STAGE 3 BUYING AFTER THE TRUSTEE SALE
Once the foreclosure process is complete there are 3 possible outcomes; the property is sold to a third party buyer (STP), the property reverts back to the Beneficiary(B2B) or the sale is cancelled. While cancelled sales (which make up the majority of sale outcomes) are not as likely to result in a purchase opportunity right away (they may be back depending on why the sale was cancelled) STP and B2B each have their own set of strategies when making an offer to purchase. Also, there are different strategies based on property type: Residential 1-4 Unit properties and then everything but 1-4 Residential.

Residential 1-4 Unit properties fall under SB1079/AB1837. As stated in the previous post, if an owner occupant is the successful bidder at the Trustee sale the sale is final, as long as they present their affidavit to the foreclosing Trustee by 5 pm on the next business day following the sale. If not, other "Eligible Bidders" have 15 days to submit a non-binding "Letter of Intent to Bid" to the foreclosing Trustee. If a letter is received, eligible bidders have until 45 days after the initial sale to submit bids for the purchase of the property. If you are an eligible tenant, you only have to match the winning bid at the initial sale but you must submit your “Letter of Intent to Bid” (LOI) within those 15 days after the sale. On the 45th day the highest bidder will be the new owner of the property.

So…if you are an “Owner-Occupant” you can buy right away at the sale or submit your LOI and have lots of time to “do the due”, vetting the property and getting your money together to submit your cashier’s check for the purchase.
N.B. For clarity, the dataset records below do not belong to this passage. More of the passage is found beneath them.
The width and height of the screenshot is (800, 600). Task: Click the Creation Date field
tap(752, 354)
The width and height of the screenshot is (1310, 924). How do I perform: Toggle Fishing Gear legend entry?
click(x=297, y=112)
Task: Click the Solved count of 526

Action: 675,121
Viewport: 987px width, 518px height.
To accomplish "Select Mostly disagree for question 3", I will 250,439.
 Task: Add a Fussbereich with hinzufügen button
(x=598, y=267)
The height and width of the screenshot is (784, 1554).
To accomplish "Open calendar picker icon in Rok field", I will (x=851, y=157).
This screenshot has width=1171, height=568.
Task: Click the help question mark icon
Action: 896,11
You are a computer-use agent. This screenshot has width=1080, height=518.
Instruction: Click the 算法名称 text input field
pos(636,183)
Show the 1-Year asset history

However, the majority of 1-4 Unit buyers at the Trustee sales are investors. Since the passage of AB 1837 we have seen more legitimate investors purchasing at the sales compared to 2021 when the law first took effect; the tightening of guidelines has been effective in reducing the # of “fraudulent” Owner-occupant purchasers. The same is true for properties that go B2B; the numbers are increasing since the weeding out of the false Owner-Occupant buyers. Once the initial 15 day window has passed and no one submits a LOI, the property is now owned by the buyer at the sale (either the investor or the Beneficiary).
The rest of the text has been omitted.